Everyone, yes, even the high flyers and superstars, have thought about changing careers. Whether it comes at the heels of a stressful project, frustration from an unreasonable boss or a phase of boredom with current job, we all consider changing careers.
Not just get a new job, but to change careers completely.
What is the most common reaction you get from other people when you talk about changing careers? What often goes through your mind?
Boy, we can convince ourselves to stop breathing if we tried hard enough, huh?
Well, if anyone knows about career changing, it’s me. I mean how do you go from a business background with MBA in finance to an executive career coach and branding strategist drawing clients from around the world?
You get there by ignoring the negative advice, avoiding the naysayers and debunking every myth that comes your way. First and foremost, if you are serious about changing careers, know that you are not the first and you will not be the last person to take that journey.
So how do you filter good, sage advice from just idle talk and glaring career change myths? I am glad you asked and I am happy to share them with you.
Are you serious with this one? You cannot (and I mean cannot) hold tight to the belief that you can’t have a “practical” career doing something that you were passionate about and make good money too.
Simply not true! This myth is rooted in fear. Fear that we have to sacrifice our happiness to make a living. Don’t buy into that myth…yes, you can earn a living by doing what you love.
There are still people today who scratch their heads and cannot understand why I would give up the corporate world to start my own business many, many years ago.
Sure, it’s not easy and it has its challenges, but at the end of the day, I truly LOVE what I do…and I find a way to make a living doing it.
If you find yourself buying into this career change myth, ponder this for a moment. When you look back on your life 10 or 15 years from now, what will you regret more? Following your passion or listening to your fears?
The economy is always in a cycle. Some industries are up while others are down, but life as we know it has to keep going on. Services need to be delivered and products still need to be made. So don’t avoid changing careers because you think the market is down.
It’s a myth because it doesn’t reflect the whole story. How we transition from job-to-job is different than what is going on in the economy. Hiring practices have shifted and what makes it tougher to change careers is that we’ve been slower to change.
There are many professionals who still hold onto old job search tactics and refuse to let go of old mindsets and behaviors. That’s not to say that customary ways still don’t work, but they’re just not as effective in today’s work environment.
Different job markets mean different career change strategies…figure out what will work best for you.
What’s riskier than leaving what you know to pursue the unknown? Changing careers often means leaving behind a piece of your professional identity . Like your – “I’m a CFO” response to the “what-do-you-do?” question.
Many people feel like changing careers is publicly saying you have made a mistake with your initial career choice…or somehow acknowledging that you’re unsure of what’s next in your professional journey.
So you’re a smart person and that means you always know what’s next, right? Of course not. Well, successful career changers often don’t have the perfect plan, but that’s not a good reason to stay in the same career, disappointed, year after year.
Nothing, absolutely nothing, is riskier than NOT changing careers if you’re longing to do so.
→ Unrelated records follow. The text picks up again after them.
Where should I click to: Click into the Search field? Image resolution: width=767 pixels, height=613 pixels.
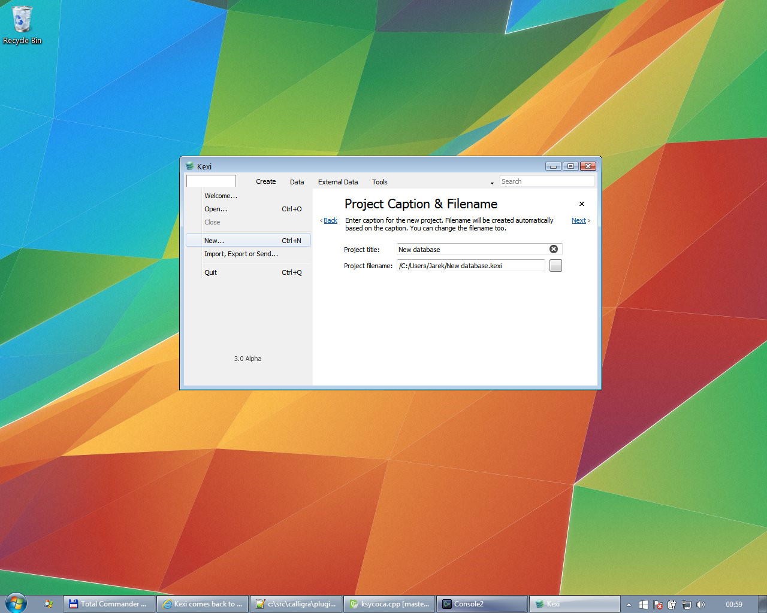[x=546, y=181]
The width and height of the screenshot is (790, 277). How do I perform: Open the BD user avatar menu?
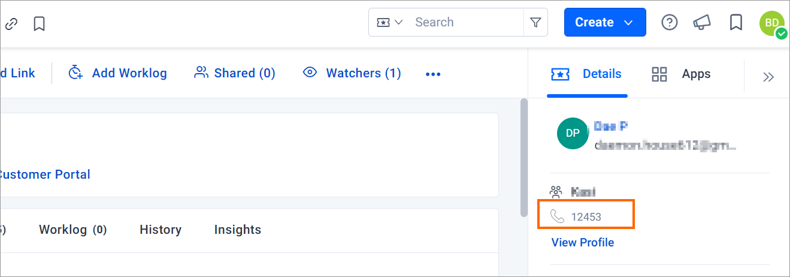(x=773, y=23)
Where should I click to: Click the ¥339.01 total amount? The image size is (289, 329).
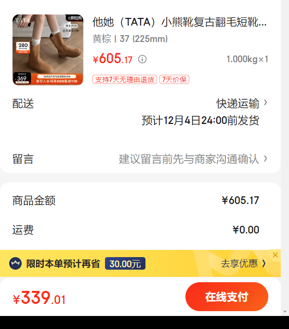(x=39, y=298)
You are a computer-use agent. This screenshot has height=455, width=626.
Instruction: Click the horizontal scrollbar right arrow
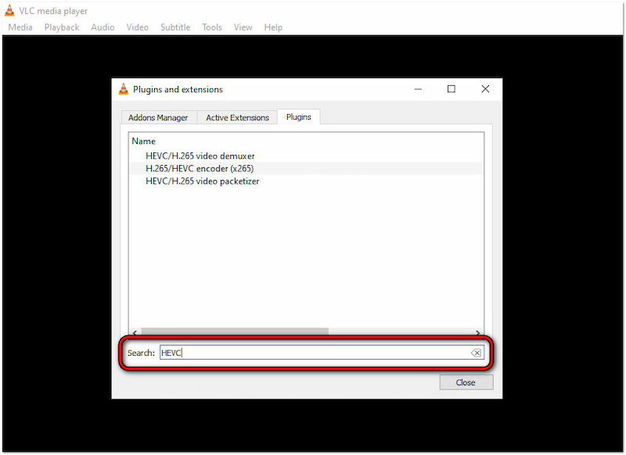479,331
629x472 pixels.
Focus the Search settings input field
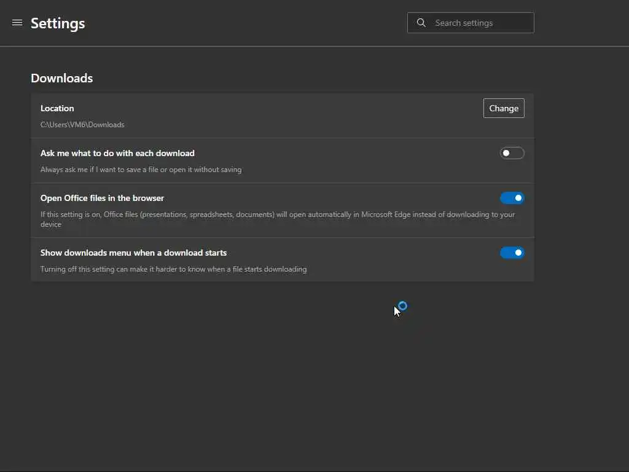tap(479, 23)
The truth is that your desire and longing won’t go away.
It will always be there, under the surface, waiting for you to do something about it. My recommendation is to do something about it.
I will admit that I love having a plan at all times. Sometimes having a back-up plan is the smart and prudent course of action. But, how do you move forward with changing careers when you’re standing with one foot in and one foot out?
In my experience, we usually close the door and retreat to what is comfortable and familiar even if it’s stagnant. When you hesitate to commit to your professional future, you end up with feelings of regret and the nagging “What if?” question.
Holding on too tight to back-up plans diffuse our energy and motivation for making significant change in our personal and professional lives. Diffused energy equals diffused results. Give all that you’ve got to your new career and dream job…and get a better chance of being successful.
Does this sound like you? Whenever you see a link to “Find Your Dream Job,” you immediately click on it to see what’s there. You constantly roam the Internet reading every “Top Ten Career” list out there to see if anything catches your interest?
If you are doing this, you are just falling prey to the career epiphany myth. It would be awesome if most people had a career epiphany that showed them exactly what to do next.
I will share from personal experience that I did not wake up one day and decide to be an executive career coach and branding strategist.
Instead, my journey was a series of “unfoldings” and discoveries that got clearer and clearer as I keep moving forward. I tried, I explored, I observed and I experienced…and more importantly, I listened carefully to what was going on inside of me.
So I hate to break it to you, but there’s not harp music or singing birds that give you the answers. For most professionals, the career epiphany is a quiet whisper.
Ignoring your career dissatisfaction will not make your desire to change careers go away. Sometimes the fear of change remains, but you have to reach a point where there’s a greater commitment to living for what is possible than to holding on to the feeling of fear.
So now that you know that one or all of these myths have been holding you back, what are you waiting for?